What makes a press trip truly successful, though, is when the business part runs so smoothly that it’s almost no work at all. This was the case on the most recent low budget press trip where the Croatian guild left a group of 16 journalists with a pile of stories and memories to last a lifetime. Here’s what made this particular press trip so exceptional.
✓ The program
Without a doubt, the key to a successful press trip is in the program itself. Arrange an interesting, engaging and diverse program, and you’ll have journalists begging to join. The Croatian guild organized a program so packed and so diverse that it rivaled an IFAJ congress in its complexity. We visited vineyards and cheese makers in Zadar County, a beef farming family in Slavonia, and a fish farm on the Adriatic. We toured an apple orchard, visited a greenhouse and met with a potato farmer. We even learned about the continental Croatia’s forestry and hunting sectors.

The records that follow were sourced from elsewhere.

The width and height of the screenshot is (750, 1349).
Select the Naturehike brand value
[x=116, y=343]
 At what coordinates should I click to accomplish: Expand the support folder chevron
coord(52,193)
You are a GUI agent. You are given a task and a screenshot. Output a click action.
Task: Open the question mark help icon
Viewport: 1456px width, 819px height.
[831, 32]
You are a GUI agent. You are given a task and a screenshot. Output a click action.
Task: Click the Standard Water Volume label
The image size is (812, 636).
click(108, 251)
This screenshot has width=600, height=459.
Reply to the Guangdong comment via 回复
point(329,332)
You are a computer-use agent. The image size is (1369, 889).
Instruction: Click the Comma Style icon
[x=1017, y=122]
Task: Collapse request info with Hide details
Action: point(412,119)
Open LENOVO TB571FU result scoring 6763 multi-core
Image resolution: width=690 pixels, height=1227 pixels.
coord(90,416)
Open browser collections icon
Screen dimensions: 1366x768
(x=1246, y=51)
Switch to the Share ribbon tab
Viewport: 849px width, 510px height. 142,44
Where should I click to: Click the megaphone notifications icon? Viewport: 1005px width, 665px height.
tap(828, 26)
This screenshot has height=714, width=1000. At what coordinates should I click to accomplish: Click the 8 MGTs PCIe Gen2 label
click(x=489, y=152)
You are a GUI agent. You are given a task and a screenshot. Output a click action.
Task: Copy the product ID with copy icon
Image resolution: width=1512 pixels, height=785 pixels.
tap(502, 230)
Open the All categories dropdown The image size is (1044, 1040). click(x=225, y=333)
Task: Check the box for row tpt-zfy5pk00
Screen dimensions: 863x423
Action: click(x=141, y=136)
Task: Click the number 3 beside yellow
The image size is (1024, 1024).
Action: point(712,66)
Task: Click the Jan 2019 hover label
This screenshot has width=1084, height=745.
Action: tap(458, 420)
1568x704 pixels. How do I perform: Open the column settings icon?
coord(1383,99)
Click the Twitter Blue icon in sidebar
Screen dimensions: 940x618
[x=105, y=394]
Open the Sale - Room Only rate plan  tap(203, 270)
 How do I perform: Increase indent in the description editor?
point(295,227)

But it wasn’t just diversity in the types of agriculture that made the program so interesting. It was the fact that the scale of the farms varied too, leaving us with a real feel for production in the country. From shockingly large farms (Osatina group has 12,000 dairy cows (5,500 milking, the rest dry cows, heifers, bulls and calves), 40,000 fattening pigs, three biogas plants and 30ha of greenhouses!) to small-scale producers (Romina Zadravec and her family run a 26-cow dairy operation (15 milking) in a village of just 48 people), and everything in between… We saw it all. We learned about some of the country’s challenges (like building a vineyard on land that’s dangerously dotted with landmines and adapting to climate change and CAP rules) and its opportunities (like building a niche through the production and marketing of eco-food). Most importantly, though, we got to meet real farmers, arguably both the heart and soul of a country.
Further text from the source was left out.